━━ Material supplied ━━
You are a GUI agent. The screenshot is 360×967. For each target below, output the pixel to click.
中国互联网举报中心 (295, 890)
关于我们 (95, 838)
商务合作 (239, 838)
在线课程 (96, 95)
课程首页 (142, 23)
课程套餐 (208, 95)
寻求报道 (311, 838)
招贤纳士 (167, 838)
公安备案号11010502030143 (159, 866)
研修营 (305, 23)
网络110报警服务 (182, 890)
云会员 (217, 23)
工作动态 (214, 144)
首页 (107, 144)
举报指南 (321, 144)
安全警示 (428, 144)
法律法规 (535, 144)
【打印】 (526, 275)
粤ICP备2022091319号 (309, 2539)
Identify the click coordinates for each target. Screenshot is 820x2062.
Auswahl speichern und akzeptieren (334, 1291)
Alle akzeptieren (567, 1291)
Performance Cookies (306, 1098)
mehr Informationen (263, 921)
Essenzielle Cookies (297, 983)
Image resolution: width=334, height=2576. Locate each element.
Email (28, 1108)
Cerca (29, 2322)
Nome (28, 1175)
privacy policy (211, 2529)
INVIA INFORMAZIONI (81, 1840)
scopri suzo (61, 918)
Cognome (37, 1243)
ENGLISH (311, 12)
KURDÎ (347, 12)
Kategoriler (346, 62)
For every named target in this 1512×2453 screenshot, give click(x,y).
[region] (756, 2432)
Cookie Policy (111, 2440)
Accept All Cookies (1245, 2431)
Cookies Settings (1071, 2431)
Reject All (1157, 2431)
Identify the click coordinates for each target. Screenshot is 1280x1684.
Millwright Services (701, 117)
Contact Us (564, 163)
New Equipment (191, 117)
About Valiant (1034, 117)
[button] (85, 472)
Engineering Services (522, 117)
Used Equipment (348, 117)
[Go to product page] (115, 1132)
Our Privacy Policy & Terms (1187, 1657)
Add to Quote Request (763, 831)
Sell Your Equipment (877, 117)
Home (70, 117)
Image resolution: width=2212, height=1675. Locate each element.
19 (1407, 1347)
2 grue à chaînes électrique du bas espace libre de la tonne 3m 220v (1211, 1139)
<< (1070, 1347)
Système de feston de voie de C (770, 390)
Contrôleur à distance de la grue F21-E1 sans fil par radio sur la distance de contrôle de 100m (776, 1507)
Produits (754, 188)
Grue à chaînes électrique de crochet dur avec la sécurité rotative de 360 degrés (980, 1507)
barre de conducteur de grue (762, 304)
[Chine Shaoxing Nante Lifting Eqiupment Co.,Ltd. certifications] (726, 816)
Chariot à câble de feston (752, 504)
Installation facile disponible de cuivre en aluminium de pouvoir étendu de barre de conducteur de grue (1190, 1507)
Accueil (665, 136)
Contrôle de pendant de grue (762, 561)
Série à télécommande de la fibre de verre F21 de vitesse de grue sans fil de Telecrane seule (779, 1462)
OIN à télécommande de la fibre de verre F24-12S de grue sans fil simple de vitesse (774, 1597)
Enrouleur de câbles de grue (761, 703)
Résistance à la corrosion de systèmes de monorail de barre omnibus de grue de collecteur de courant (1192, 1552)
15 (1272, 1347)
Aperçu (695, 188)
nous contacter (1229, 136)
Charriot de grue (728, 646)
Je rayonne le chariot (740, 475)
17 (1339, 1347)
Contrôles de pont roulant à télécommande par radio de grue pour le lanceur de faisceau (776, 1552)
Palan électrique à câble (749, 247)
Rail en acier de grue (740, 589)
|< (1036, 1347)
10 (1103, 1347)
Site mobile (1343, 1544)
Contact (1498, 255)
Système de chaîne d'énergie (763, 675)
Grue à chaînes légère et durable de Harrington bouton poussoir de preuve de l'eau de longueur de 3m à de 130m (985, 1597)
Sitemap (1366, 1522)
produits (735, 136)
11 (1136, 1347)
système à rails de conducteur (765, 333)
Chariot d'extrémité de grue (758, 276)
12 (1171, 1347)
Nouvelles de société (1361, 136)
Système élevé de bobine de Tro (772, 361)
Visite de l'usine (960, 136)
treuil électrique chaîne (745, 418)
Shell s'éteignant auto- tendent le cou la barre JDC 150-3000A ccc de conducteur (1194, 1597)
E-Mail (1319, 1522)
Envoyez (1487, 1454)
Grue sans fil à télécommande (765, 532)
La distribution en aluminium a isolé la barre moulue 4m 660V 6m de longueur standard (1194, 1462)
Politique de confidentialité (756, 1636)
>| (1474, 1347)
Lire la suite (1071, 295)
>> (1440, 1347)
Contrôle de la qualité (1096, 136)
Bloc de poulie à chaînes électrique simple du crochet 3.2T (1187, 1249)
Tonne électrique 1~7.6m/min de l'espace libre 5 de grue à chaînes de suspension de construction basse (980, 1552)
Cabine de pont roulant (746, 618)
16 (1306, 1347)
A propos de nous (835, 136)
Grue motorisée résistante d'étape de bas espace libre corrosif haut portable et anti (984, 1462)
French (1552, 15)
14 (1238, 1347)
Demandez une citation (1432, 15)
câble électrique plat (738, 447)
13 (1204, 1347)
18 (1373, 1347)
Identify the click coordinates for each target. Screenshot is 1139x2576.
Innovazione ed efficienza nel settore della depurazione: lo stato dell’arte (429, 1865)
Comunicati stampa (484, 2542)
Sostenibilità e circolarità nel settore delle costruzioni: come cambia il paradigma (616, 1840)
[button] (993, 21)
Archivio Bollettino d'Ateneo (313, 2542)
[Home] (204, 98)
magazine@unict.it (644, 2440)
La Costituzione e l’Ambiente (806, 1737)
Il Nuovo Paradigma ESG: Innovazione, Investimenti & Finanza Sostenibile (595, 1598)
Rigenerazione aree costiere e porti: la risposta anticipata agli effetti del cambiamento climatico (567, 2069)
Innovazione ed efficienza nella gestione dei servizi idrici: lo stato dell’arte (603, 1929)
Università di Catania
━━━
**Your goal:** Starting at the line above that contains "Série à télécommande", repeat each line exactly up to and including the line that contains "A propos de nous (835, 136)", and stop there.

**Exercise output:**
Série à télécommande de la fibre de verre F21 de vitesse de grue sans fil de Telecrane seule (779, 1462)
OIN à télécommande de la fibre de verre F24-12S de grue sans fil simple de vitesse (774, 1597)
Enrouleur de câbles de grue (761, 703)
Résistance à la corrosion de systèmes de monorail de barre omnibus de grue de collecteur de courant (1192, 1552)
15 (1272, 1347)
Aperçu (695, 188)
nous contacter (1229, 136)
Charriot de grue (728, 646)
Je rayonne le chariot (740, 475)
17 (1339, 1347)
Contrôles de pont roulant à télécommande par radio de grue pour le lanceur de faisceau (776, 1552)
Palan électrique à câble (749, 247)
Rail en acier de grue (740, 589)
|< (1036, 1347)
10 (1103, 1347)
Site mobile (1343, 1544)
Contact (1498, 255)
Système de chaîne d'énergie (763, 675)
Grue à chaînes légère et durable de Harrington bouton poussoir de preuve de l'eau de longueur de 3m à de 130m (985, 1597)
Sitemap (1366, 1522)
produits (735, 136)
11 (1136, 1347)
système à rails de conducteur (765, 333)
Chariot d'extrémité de grue (758, 276)
12 (1171, 1347)
Nouvelles de société (1361, 136)
Système élevé de bobine de Tro (772, 361)
Visite de l'usine (960, 136)
treuil électrique chaîne (745, 418)
Shell s'éteignant auto- tendent le cou la barre JDC 150-3000A ccc de conducteur (1194, 1597)
E-Mail (1319, 1522)
Envoyez (1487, 1454)
Grue sans fil à télécommande (765, 532)
La distribution en aluminium a isolé la barre moulue 4m 660V 6m de longueur standard (1194, 1462)
Politique de confidentialité (756, 1636)
>| (1474, 1347)
Lire la suite (1071, 295)
>> (1440, 1347)
Contrôle de la qualité (1096, 136)
Bloc de poulie à chaînes électrique simple du crochet 3.2T (1187, 1249)
Tonne électrique 1~7.6m/min de l'espace libre 5 de grue à chaînes de suspension de construction basse (980, 1552)
Cabine de pont roulant (746, 618)
16 (1306, 1347)
A propos de nous (835, 136)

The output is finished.